## DATA UNDER STUDY

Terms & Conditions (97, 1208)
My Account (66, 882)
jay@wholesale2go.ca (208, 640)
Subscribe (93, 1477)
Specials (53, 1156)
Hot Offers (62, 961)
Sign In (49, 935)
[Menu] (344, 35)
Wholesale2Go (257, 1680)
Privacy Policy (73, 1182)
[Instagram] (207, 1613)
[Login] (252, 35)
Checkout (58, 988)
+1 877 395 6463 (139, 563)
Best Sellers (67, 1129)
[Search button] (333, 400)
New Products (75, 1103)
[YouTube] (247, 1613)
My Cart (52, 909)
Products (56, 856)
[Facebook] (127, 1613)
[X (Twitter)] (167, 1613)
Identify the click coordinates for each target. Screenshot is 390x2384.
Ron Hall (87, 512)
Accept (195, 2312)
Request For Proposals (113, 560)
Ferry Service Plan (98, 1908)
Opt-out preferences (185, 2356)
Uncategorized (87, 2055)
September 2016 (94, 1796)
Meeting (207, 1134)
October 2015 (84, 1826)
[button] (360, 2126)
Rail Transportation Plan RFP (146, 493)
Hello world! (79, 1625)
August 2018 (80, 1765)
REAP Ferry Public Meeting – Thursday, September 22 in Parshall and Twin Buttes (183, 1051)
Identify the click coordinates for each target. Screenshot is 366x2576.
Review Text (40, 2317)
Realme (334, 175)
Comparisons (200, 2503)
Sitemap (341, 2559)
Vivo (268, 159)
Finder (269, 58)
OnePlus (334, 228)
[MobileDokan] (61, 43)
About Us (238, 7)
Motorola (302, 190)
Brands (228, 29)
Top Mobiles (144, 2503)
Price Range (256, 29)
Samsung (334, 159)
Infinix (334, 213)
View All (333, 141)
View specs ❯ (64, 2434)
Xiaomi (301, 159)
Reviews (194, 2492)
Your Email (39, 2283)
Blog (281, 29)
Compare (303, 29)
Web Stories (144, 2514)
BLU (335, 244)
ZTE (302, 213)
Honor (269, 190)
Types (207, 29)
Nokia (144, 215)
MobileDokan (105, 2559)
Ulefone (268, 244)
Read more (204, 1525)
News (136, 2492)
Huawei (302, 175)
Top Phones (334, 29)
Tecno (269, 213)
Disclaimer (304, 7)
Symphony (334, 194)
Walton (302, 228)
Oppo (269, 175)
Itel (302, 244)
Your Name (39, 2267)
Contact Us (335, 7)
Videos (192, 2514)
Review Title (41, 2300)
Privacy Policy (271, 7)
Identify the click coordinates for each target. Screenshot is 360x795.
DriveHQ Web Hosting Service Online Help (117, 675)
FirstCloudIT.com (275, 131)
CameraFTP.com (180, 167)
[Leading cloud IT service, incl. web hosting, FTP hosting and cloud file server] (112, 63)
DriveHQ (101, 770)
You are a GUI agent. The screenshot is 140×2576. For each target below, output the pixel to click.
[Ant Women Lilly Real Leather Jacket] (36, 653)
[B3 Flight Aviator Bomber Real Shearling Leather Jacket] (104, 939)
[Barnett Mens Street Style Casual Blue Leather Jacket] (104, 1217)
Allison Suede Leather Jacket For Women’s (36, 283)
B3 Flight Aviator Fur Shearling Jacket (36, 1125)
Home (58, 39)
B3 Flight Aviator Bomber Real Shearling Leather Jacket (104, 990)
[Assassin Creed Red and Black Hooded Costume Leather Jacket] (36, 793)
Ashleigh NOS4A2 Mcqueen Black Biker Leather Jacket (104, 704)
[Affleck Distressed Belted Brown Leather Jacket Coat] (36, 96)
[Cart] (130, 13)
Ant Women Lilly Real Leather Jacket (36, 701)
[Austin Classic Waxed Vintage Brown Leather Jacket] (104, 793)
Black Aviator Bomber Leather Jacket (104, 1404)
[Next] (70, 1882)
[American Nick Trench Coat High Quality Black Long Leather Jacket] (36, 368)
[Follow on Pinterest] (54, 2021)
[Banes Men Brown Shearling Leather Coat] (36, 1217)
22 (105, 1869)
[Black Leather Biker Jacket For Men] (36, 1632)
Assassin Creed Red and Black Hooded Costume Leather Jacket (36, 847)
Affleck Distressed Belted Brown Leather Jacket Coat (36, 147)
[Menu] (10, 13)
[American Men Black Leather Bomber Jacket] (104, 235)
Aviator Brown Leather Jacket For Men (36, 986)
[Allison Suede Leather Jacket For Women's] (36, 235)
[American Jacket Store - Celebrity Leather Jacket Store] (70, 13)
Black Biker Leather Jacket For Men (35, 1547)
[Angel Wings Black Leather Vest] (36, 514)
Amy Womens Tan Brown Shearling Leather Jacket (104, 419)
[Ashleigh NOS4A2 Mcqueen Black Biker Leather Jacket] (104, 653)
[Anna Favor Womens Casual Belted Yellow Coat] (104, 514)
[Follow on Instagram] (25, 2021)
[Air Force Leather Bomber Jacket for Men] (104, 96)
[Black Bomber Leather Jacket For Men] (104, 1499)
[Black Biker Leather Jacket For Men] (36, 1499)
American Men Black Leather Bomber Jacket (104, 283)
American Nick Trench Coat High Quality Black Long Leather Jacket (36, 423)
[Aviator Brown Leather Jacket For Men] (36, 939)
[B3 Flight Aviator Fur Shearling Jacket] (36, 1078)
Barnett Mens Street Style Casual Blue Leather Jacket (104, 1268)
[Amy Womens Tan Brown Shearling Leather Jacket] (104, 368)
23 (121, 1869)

## WORK TASK
The answer consists of the whole listing, restated exactly.

## ANSWER FOR THIS EXERCISE
Terms & Conditions (97, 1208)
My Account (66, 882)
jay@wholesale2go.ca (208, 640)
Subscribe (93, 1477)
Specials (53, 1156)
Hot Offers (62, 961)
Sign In (49, 935)
[Menu] (344, 35)
Wholesale2Go (257, 1680)
Privacy Policy (73, 1182)
[Instagram] (207, 1613)
[Login] (252, 35)
Checkout (58, 988)
+1 877 395 6463 (139, 563)
Best Sellers (67, 1129)
[Search button] (333, 400)
New Products (75, 1103)
[YouTube] (247, 1613)
My Cart (52, 909)
Products (56, 856)
[Facebook] (127, 1613)
[X (Twitter)] (167, 1613)
Identify the click coordinates for each target. Screenshot is 390x2384.
Ron Hall (87, 512)
Accept (195, 2312)
Request For Proposals (113, 560)
Ferry Service Plan (98, 1908)
Opt-out preferences (185, 2356)
Uncategorized (87, 2055)
September 2016 (94, 1796)
Meeting (207, 1134)
October 2015 (84, 1826)
[button] (360, 2126)
Rail Transportation Plan RFP (146, 493)
Hello world! (79, 1625)
August 2018 (80, 1765)
REAP Ferry Public Meeting – Thursday, September 22 in Parshall and Twin Buttes (183, 1051)
Identify the click coordinates for each target. Screenshot is 366x2576.
Review Text (40, 2317)
Realme (334, 175)
Comparisons (200, 2503)
Sitemap (341, 2559)
Vivo (268, 159)
Finder (269, 58)
OnePlus (334, 228)
[MobileDokan] (61, 43)
About Us (238, 7)
Motorola (302, 190)
Brands (228, 29)
Top Mobiles (144, 2503)
Price Range (256, 29)
Samsung (334, 159)
Infinix (334, 213)
View All (333, 141)
View specs ❯ (64, 2434)
Xiaomi (301, 159)
Reviews (194, 2492)
Your Email (39, 2283)
Blog (281, 29)
Compare (303, 29)
Web Stories (144, 2514)
BLU (335, 244)
ZTE (302, 213)
Honor (269, 190)
Types (207, 29)
Nokia (144, 215)
MobileDokan (105, 2559)
Ulefone (268, 244)
Read more (204, 1525)
News (136, 2492)
Huawei (302, 175)
Top Phones (334, 29)
Tecno (269, 213)
Disclaimer (304, 7)
Symphony (334, 194)
Walton (302, 228)
Oppo (269, 175)
Itel (302, 244)
Your Name (39, 2267)
Contact Us (335, 7)
Videos (192, 2514)
Review Title (41, 2300)
Privacy Policy (271, 7)
Identify the click coordinates for each target. Screenshot is 360x795.
DriveHQ Web Hosting Service Online Help (117, 675)
FirstCloudIT.com (275, 131)
CameraFTP.com (180, 167)
[Leading cloud IT service, incl. web hosting, FTP hosting and cloud file server] (112, 63)
DriveHQ (101, 770)
You are a GUI agent. The screenshot is 140×2576. For each target below, output the pixel to click.
[Ant Women Lilly Real Leather Jacket] (36, 653)
[B3 Flight Aviator Bomber Real Shearling Leather Jacket] (104, 939)
[Barnett Mens Street Style Casual Blue Leather Jacket] (104, 1217)
Allison Suede Leather Jacket For Women’s (36, 283)
B3 Flight Aviator Fur Shearling Jacket (36, 1125)
Home (58, 39)
B3 Flight Aviator Bomber Real Shearling Leather Jacket (104, 990)
[Assassin Creed Red and Black Hooded Costume Leather Jacket] (36, 793)
Ashleigh NOS4A2 Mcqueen Black Biker Leather Jacket (104, 704)
[Affleck Distressed Belted Brown Leather Jacket Coat] (36, 96)
[Cart] (130, 13)
Ant Women Lilly Real Leather Jacket (36, 701)
[Austin Classic Waxed Vintage Brown Leather Jacket] (104, 793)
Black Aviator Bomber Leather Jacket (104, 1404)
[Next] (70, 1882)
[American Nick Trench Coat High Quality Black Long Leather Jacket] (36, 368)
[Follow on Pinterest] (54, 2021)
[Banes Men Brown Shearling Leather Coat] (36, 1217)
22 (105, 1869)
[Black Leather Biker Jacket For Men] (36, 1632)
Assassin Creed Red and Black Hooded Costume Leather Jacket (36, 847)
Affleck Distressed Belted Brown Leather Jacket Coat (36, 147)
[Menu] (10, 13)
[American Men Black Leather Bomber Jacket] (104, 235)
Aviator Brown Leather Jacket For Men (36, 986)
[Allison Suede Leather Jacket For Women's] (36, 235)
[American Jacket Store - Celebrity Leather Jacket Store] (70, 13)
Black Biker Leather Jacket For Men (35, 1547)
[Angel Wings Black Leather Vest] (36, 514)
Amy Womens Tan Brown Shearling Leather Jacket (104, 419)
[Ashleigh NOS4A2 Mcqueen Black Biker Leather Jacket] (104, 653)
[Anna Favor Womens Casual Belted Yellow Coat] (104, 514)
[Follow on Instagram] (25, 2021)
[Air Force Leather Bomber Jacket for Men] (104, 96)
[Black Bomber Leather Jacket For Men] (104, 1499)
[Black Biker Leather Jacket For Men] (36, 1499)
American Men Black Leather Bomber Jacket (104, 283)
American Nick Trench Coat High Quality Black Long Leather Jacket (36, 423)
[Aviator Brown Leather Jacket For Men] (36, 939)
[B3 Flight Aviator Fur Shearling Jacket] (36, 1078)
Barnett Mens Street Style Casual Blue Leather Jacket (104, 1268)
[Amy Womens Tan Brown Shearling Leather Jacket] (104, 368)
23 (121, 1869)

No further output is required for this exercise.